Alfred Solomon, who died Saturday, just weeks before his 105th birthday, was a milliner who brought Parisian fashion to ladies’ hats at mid-century. An avid horseplayer as well, he was enough of a fixture at Saratoga that the track named an opening-day race after him.
The son of a lighting-fixture salesman, Solomon grew up in New York and by the early 1930s was working as a hat designer in the Garment District. In the early 1940s, together with his sister, Janet Sloan, Solomon founded Madcaps.
After World War II, the company began designing hats modeled on French couture, taking inspiration from such designers as Givenchy and Yves St. Laurent. A visitor to the Madcaps showroom on West 39th Street in 1958 found “chenille wigs, chefs’ hats made of net, fencers’ masks in coarse veiling, pique mob caps, domes and fezes in every material from satin to leather.” Solomon and his sister would visit Paris each year to catch up on the newest colors and designs. In later years, they ventured farther a field, to Milan, Tokyo, and Hong Kong.
For more than 50 years, Solomon spent the month of August at Saratoga, taking in the thoroughbred season from his private box. He was a well-known character at the track, and was once described by the Associated Press as “looking like a Damon Runyon throwback in his straw fedora and puffing on a cigar while perusing the Daily Racing Form.”
Asked last year for his longevity formula, he told a reporter, “A cigar and a bourbon a day, and an orgasm a week.”
Other vigorous activity seems to have had something to do with it, too; Solomon continued to play golf past age 100.
Working at his hat business until he was 95, Solomon split his time between a Manhattan apartment and Madcaps Farm, a 286-acre spread in Gansevoort.
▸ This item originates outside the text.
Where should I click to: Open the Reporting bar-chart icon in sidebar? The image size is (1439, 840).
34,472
The farm was enclosed by a unique fence, with each post surmounted by a different hat form.
At one point he boarded a trotter at the farm that he named with his own moniker: “The Duke of Gansevoort.”
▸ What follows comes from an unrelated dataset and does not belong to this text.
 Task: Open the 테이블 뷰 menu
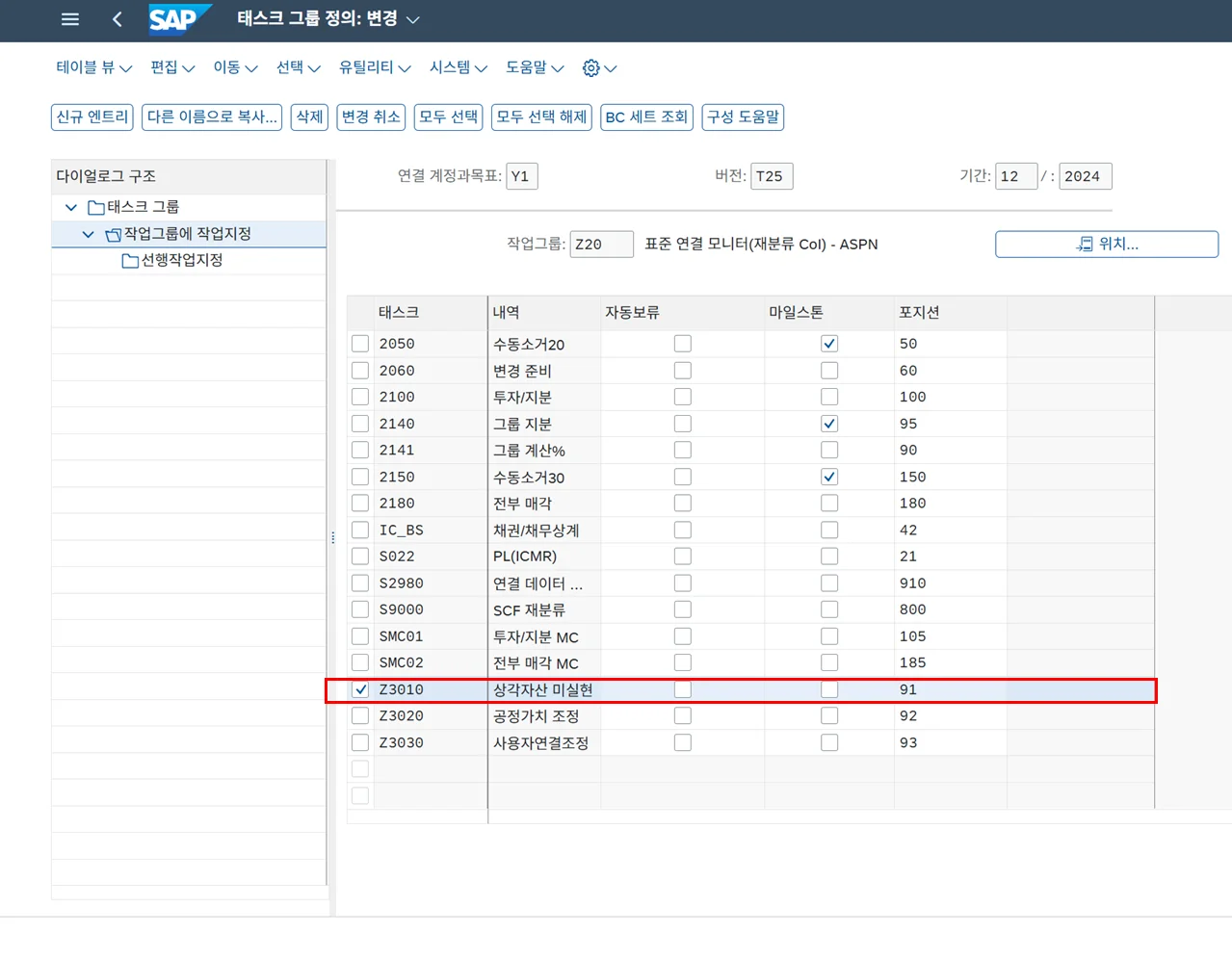pyautogui.click(x=93, y=67)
He was a benefactor of Yaddo, the artists’ colony, and of Skidmore College, and the National Museum of Racing in Saratoga Springs. His portrait hangs near the entrance to the museum gift shop, which is named for Solomon and his wife.
Alfred Zins Solomon
Born September 25, 1899, in New York City; died September 4 at Saratoga Hospital; his wife, Nancy Skelton, died in 1982.